▶ EXERCISE:
This exercise calls for duplicating every entry below exactly, without the images.

▶ Extracted records:
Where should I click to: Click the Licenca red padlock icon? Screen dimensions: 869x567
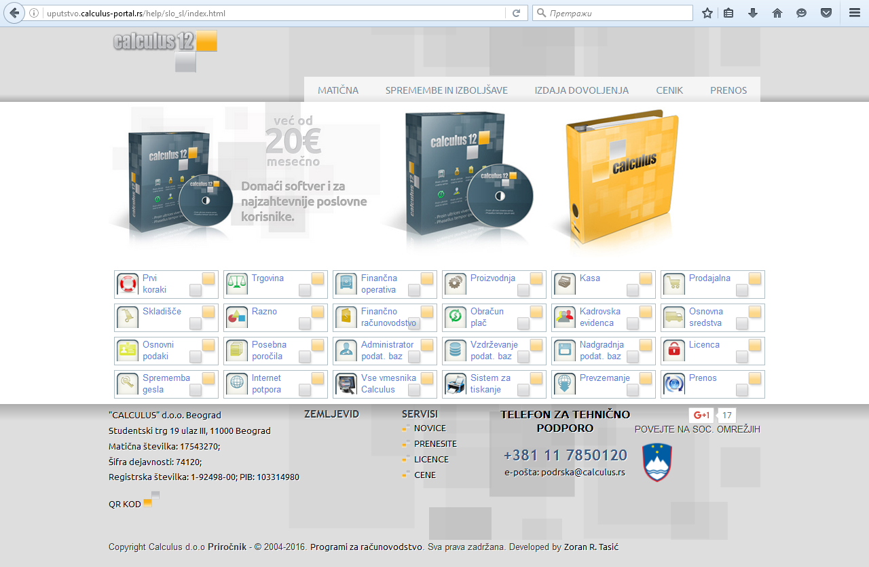(674, 350)
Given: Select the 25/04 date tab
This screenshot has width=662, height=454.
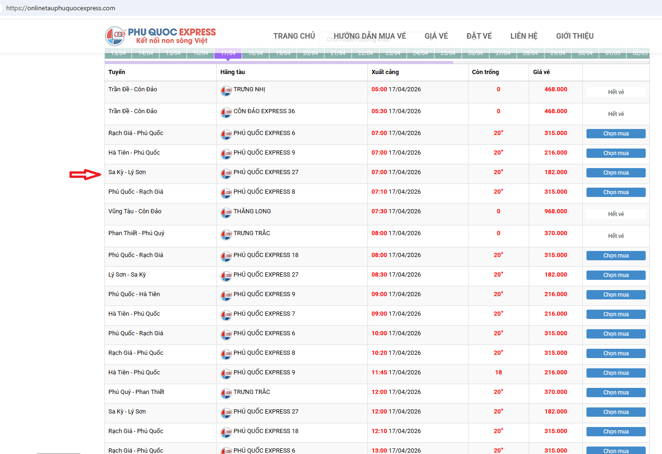Looking at the screenshot, I should [448, 53].
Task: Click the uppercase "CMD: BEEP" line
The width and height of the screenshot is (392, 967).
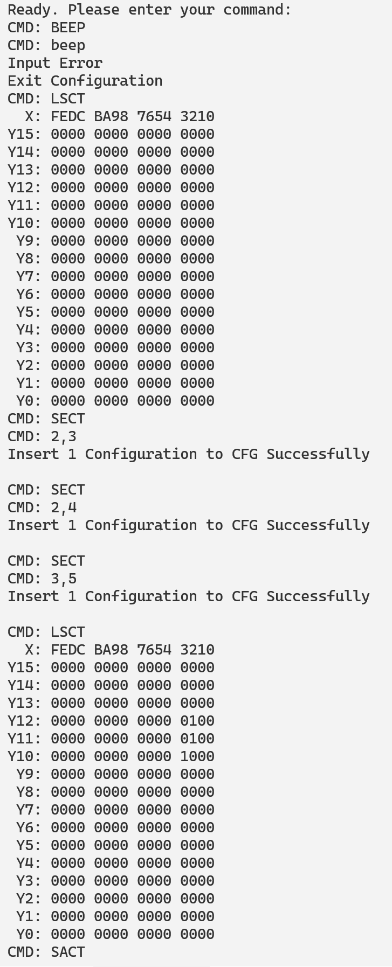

▶ TASK RESULT:
Where should I click to: Click the Licenca red padlock icon? Screen dimensions: 869x567
(674, 350)
Given: Select the 25/04 date tab
This screenshot has width=662, height=454.
Looking at the screenshot, I should [448, 53].
Task: Click the uppercase "CMD: BEEP" line
The width and height of the screenshot is (392, 967).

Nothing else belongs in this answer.